**Document text:**
- Comune di Vo'
- Vo' Location within Italy Vo' Location within Veneto
- Coordinates: 45°20′N 11°38′E﻿ / ﻿45.333°N 11.633°E
- Country: Italy
- Region: Veneto
- Province: Province of Padua (PD)

Area
- • Total: 20.4 km^{2} (7.9 sq mi)

Population (Dec. 2004)
- • Total: 3,416
- • Density: 167/km^{2} (434/sq mi)
- Time zone: UTC+1 (CET)
- • Summer (DST): UTC+2 (CEST)
- Postal code: 35030
- Dialing code: 049

= Vo' =

Vo' (or Vo' Euganeo; sometimes incorrectly spelled Vò or Vò Euganeo) is a comune (municipality) in the Province of Padua in the Italian Veneto region, located about 50 km west of Venice and about 20 km southwest of Padua, in the western end of the Euganean Hills. Mount Venda forms part of its territory, at 603 m the highest of the Hills area. Along with the three other Italian towns Ne, Re, and Ro, Vo' shares the distinction of having the shortest town name in Italy. As of 31 December 2004, it had a population of 3,416 and an area of 20.4 km2.

Vo' borders the following municipalities: Agugliaro, Albettone, Cinto Euganeo, Galzignano Terme, Lozzo Atestino, Rovolon, Teolo.

Vo' was an early hotspot in the COVID-19 pandemic in Europe, and valuable lessons were learned in the successful management of Vos epidemic.

**Your task:**
Continue the article on the Italian municipality of Vo' from its final sentence. The listing that comes after this text has no connection to it.

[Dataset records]
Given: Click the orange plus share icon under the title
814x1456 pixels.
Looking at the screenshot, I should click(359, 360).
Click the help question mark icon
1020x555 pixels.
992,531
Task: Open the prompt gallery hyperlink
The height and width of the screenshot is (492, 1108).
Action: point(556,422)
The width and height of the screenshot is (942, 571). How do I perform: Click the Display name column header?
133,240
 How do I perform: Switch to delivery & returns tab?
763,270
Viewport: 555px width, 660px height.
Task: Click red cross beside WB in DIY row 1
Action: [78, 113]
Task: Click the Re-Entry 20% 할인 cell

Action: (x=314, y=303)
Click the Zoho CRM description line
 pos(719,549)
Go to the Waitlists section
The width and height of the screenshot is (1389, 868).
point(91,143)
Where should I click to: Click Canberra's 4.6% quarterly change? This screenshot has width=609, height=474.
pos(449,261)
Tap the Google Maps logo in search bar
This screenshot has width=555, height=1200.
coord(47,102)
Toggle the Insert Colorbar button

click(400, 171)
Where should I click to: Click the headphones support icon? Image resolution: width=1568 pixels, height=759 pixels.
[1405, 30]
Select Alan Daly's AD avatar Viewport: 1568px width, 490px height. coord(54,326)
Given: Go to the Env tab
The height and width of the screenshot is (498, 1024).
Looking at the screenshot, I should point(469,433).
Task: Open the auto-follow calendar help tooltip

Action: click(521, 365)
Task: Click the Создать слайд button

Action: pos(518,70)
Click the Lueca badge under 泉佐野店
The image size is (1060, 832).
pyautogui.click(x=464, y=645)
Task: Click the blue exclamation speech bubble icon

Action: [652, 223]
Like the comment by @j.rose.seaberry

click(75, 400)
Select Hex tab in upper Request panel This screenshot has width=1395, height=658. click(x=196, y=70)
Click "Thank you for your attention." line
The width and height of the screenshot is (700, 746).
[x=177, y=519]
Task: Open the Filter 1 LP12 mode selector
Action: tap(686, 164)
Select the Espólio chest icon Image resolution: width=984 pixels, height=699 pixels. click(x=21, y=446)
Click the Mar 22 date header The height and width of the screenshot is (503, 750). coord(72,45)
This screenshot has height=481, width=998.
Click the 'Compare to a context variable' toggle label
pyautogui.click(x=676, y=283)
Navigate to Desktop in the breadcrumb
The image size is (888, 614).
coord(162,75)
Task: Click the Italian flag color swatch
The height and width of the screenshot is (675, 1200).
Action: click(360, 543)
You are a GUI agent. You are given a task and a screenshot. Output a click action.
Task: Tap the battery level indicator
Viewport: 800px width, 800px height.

**Exercise answer:**
== History ==
Vo' takes its name from the Latin Vadum, probably the ancient commercial port on the Adige River, which until 589 forked near Monte Este, and its secondary branch ran alongside the Euganean Hills, skirting Monte della Madonna. During the medieval period, two castles went up: one belonging to the noble Da Vo' family and another at Castellaro belonging to the Maltraversi family. Between the 16th and 17th centuries noted Venetian families (including the Contarini and the Veniers) built a number of villas in the area, and at this same time the old center, Vo' Vecchio, was founded, seat of the comune until 1900. In 1900 a new municipal "capital" was set up at Vo' Centro, known also as Ca' Erizzo; in 1933 the name Vo' was made definitive. One of its most famous villas is the Ca' Morosini. The villa, which goes back to at least 1300 and was once a Benedictine hermitage, has belonged to the Zavattiero family since 1930.

==COVID-19 pandemic==
Vo' became the center of the COVID-19 pandemic in Veneto when two people were found positive on 21 February 2020. The next day, one of them, a 78-year-old man, died, the first COVID-19 death in the country. The number of infections had also risen to 29. On 24 February an "iron-clad sanitary cordon" was created around the town and a testing program for all of its residents initiated. As of 29 February, 3% of the population was found to test positive, most of them asymptomatic. People with positive tests were placed in isolation.

By March 23, the spread of the disease had been stopped and no new cases could be identified. It was concluded that mass testing of people with no symptoms in conjunction with isolation of infected persons was critical to control the spread of the COVID-19 pandemic in Vo'.